The living conditions in the camp were incredibly severe. The only clothing permitted did not vary through scorching summer days and biting chills of winter, and consisted of nothing more than a rag apron to cover their loins.
No man had less than two sets of leg-irons — some wore as many as four and six for extra punishment — and at all hours, in accordance with the state of the tides as it suited for filling the barges, they were compelled to work breast-deep in the salt water.
In the summer their bare hides were blistered with sunburn, and in the winter they were frozen and frost-bitten.
They huddled their naked carcases together at night on the floors of their huts so as to generate a precarious warmth. Their weekly allowance of food was three and a half pounds of maize in cob, and a similar weight of badly cured salt-beef, part of which they were often cheated out of by the officials of the commissariat department. There were no fixed hours for labour, and the overseers were instructed to work the prisoners as long as they could be compelled to stand — this often meant fifteen or sixteen hours a day.
But the most awful depth of their misery was plumbed when the commandant visited the camp. He was always accompanied by two flagellators, each of whom carried three or four sets of the cat-o'-nine-tails.
It was his practice to stroll round the different working parties, pick out anyone who struck him as being inclined to "go slow," tie him to the nearest fence-post or tree, and have him scourged with never less than fifty lashes. Their backs running with blood, his victims were at once sent back to work.
His special delight was to pick out men from the boat-loading gangs and have them lashed until their backs were raw, so that he could enjoy the sight of their writhings and the sound of their shrieks, as he forced them to place the baskets of lime on their bleeding backs and wade out into the stinging salt water.
He literally enjoyed noting the pain caused by the lime slaking in the blood of the wounds.
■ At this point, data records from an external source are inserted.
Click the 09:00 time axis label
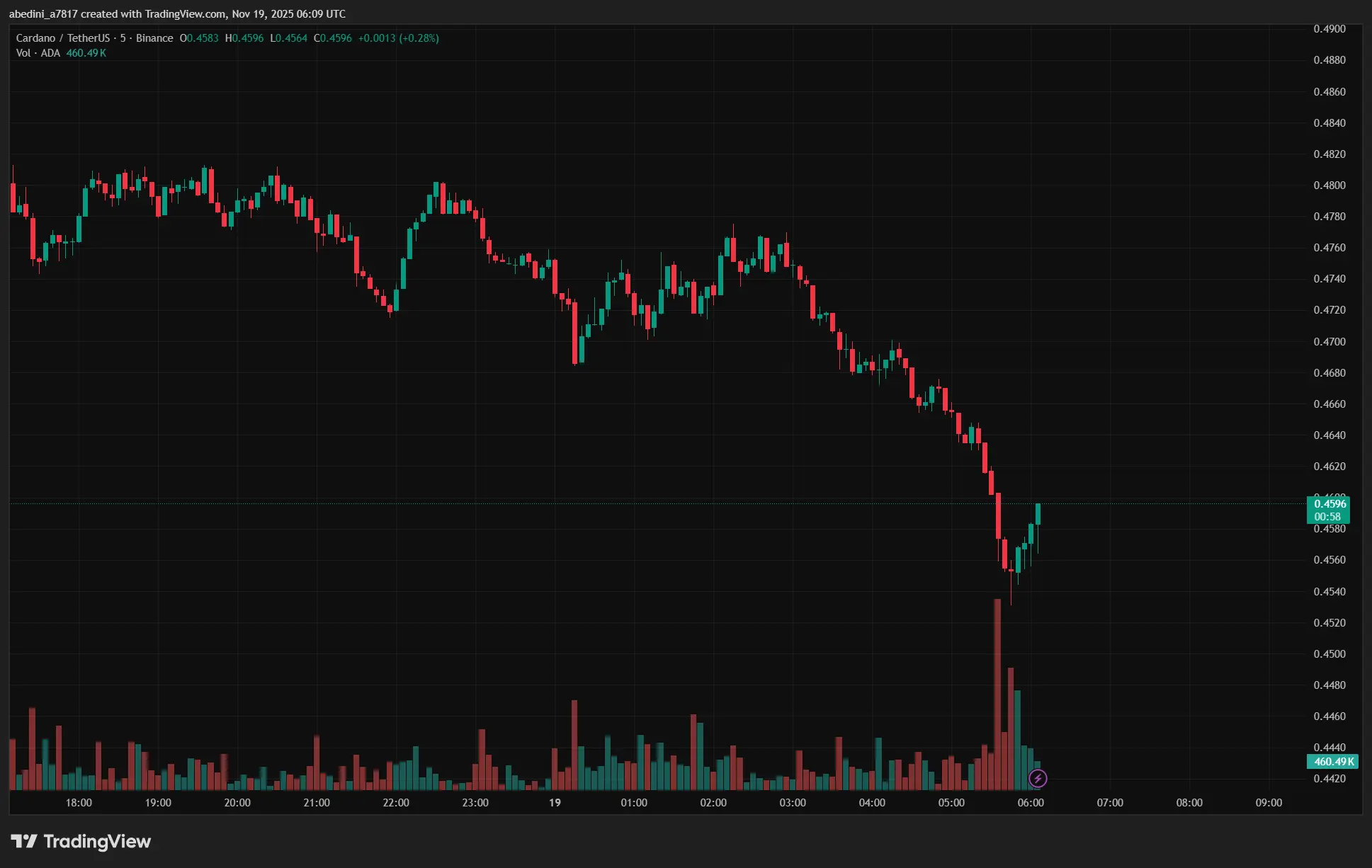This screenshot has width=1372, height=868. coord(1269,802)
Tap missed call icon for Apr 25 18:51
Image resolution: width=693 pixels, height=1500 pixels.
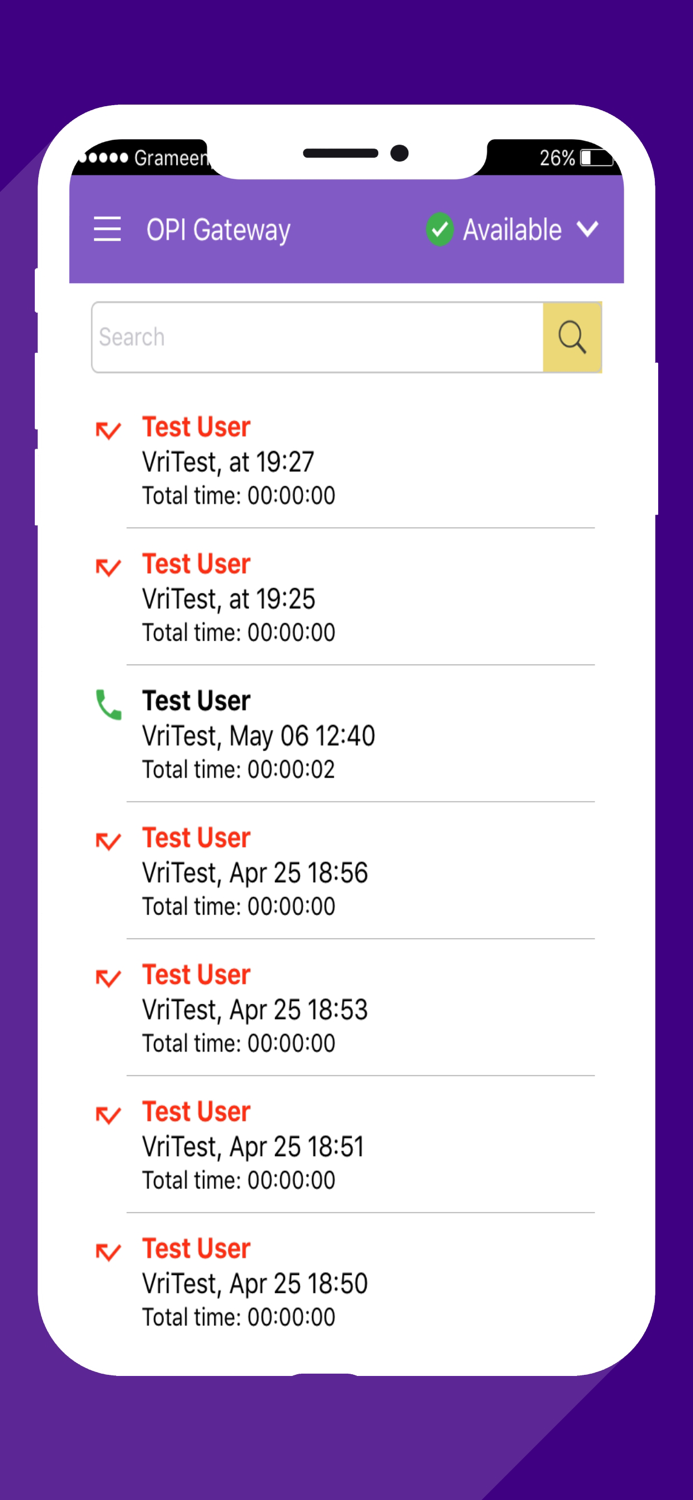(108, 1116)
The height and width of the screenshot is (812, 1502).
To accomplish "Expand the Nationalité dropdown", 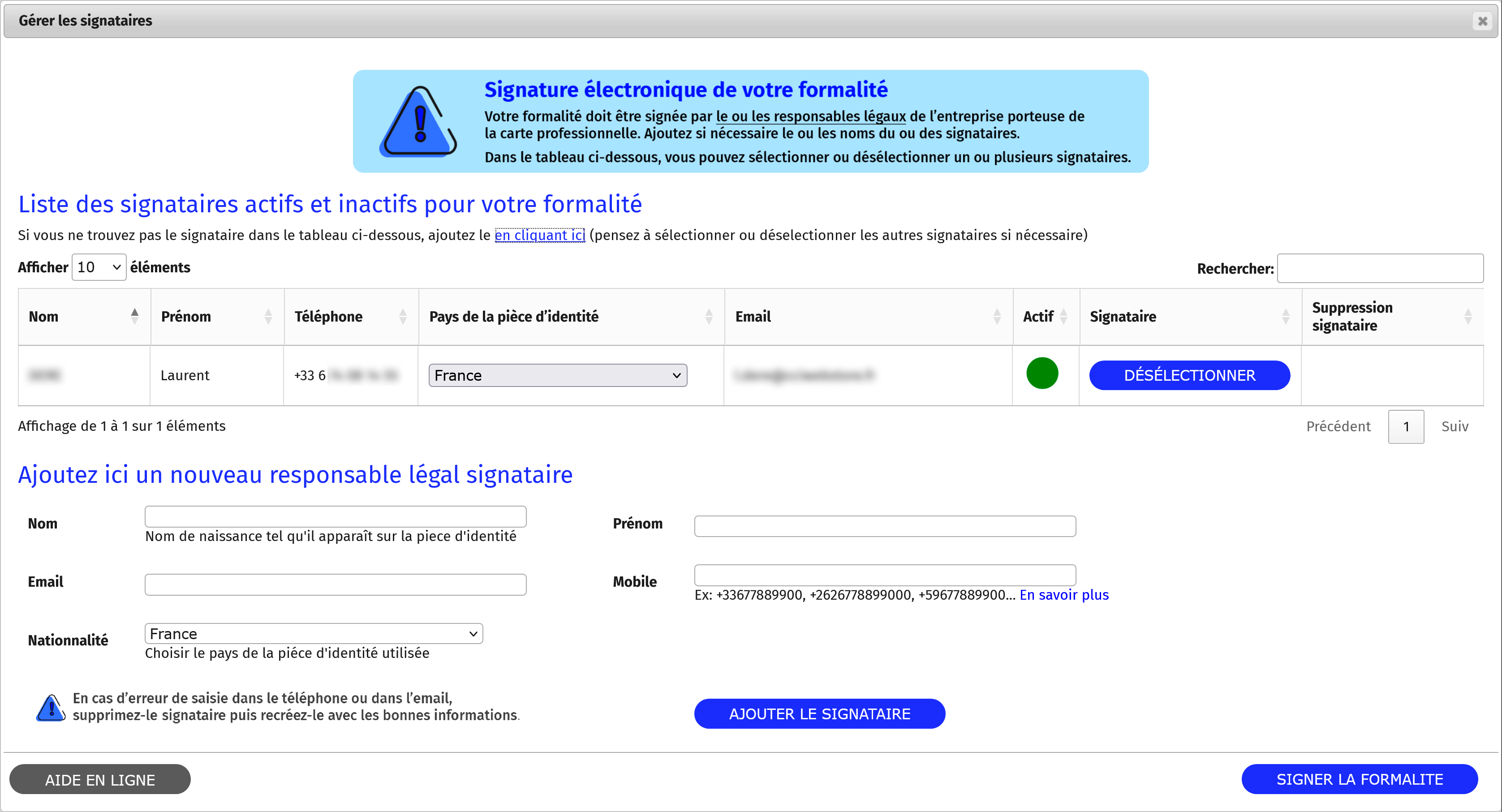I will tap(314, 634).
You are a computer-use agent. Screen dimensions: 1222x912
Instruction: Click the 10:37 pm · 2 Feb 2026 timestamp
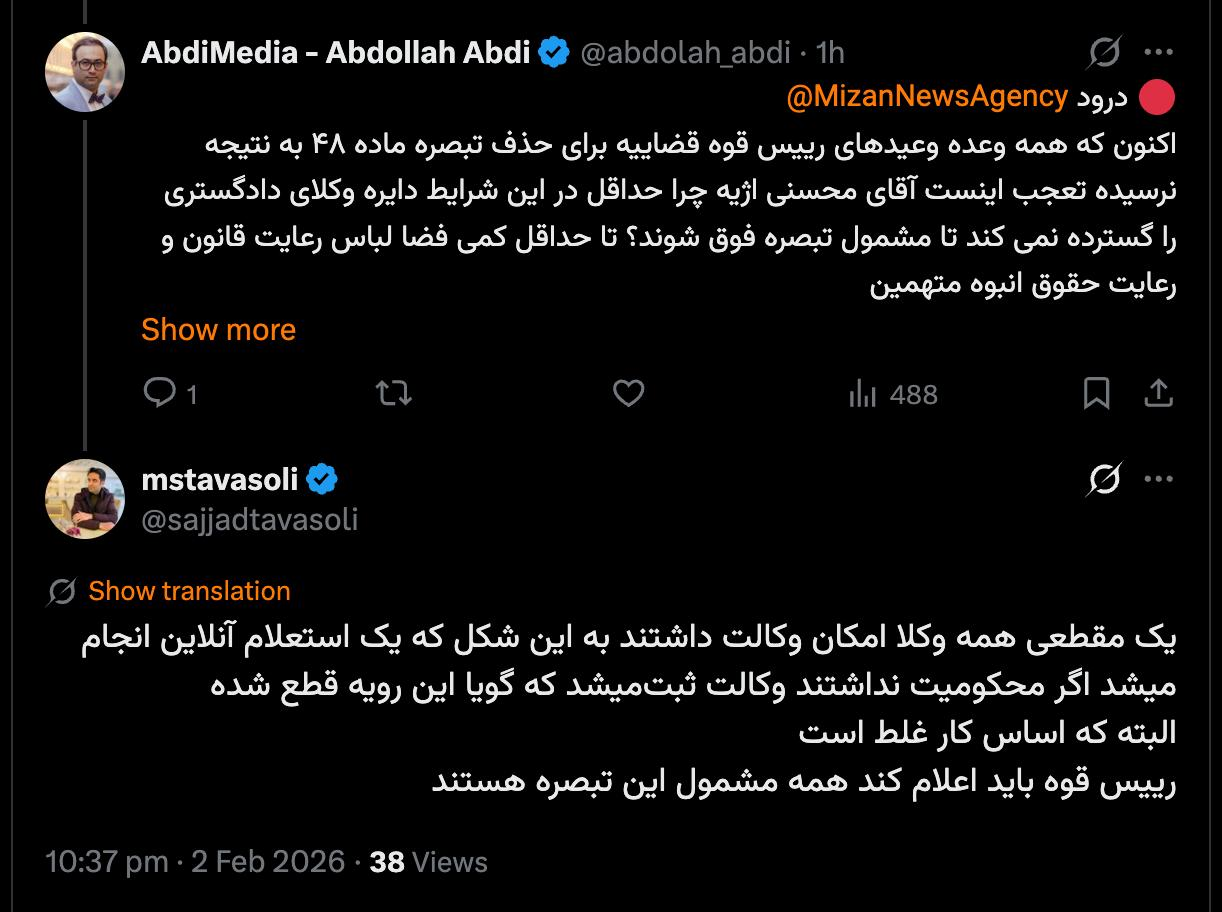[x=195, y=862]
More than once some wretched creature, driven, to desperation, would drown himself before the eyes of his torturer, whose only comment was to the effect that it would save the government rope and the hangman a job.
Apart from the personal exhilaration he found in witnessing the infliction of torture on his fellow beings, he probably believed that the only certain means of controlling the criminals under his charge was to break their bodies as well as their souls.
And it cannot be denied that his methods were successful. The lime-burners were always broken in body and cowed in spirit within three months.
Little wonder was it, in those terrible days, that men fled to the unknown terrors of the wilds, braving bullet and gallows in their desperation, to become bushrangers.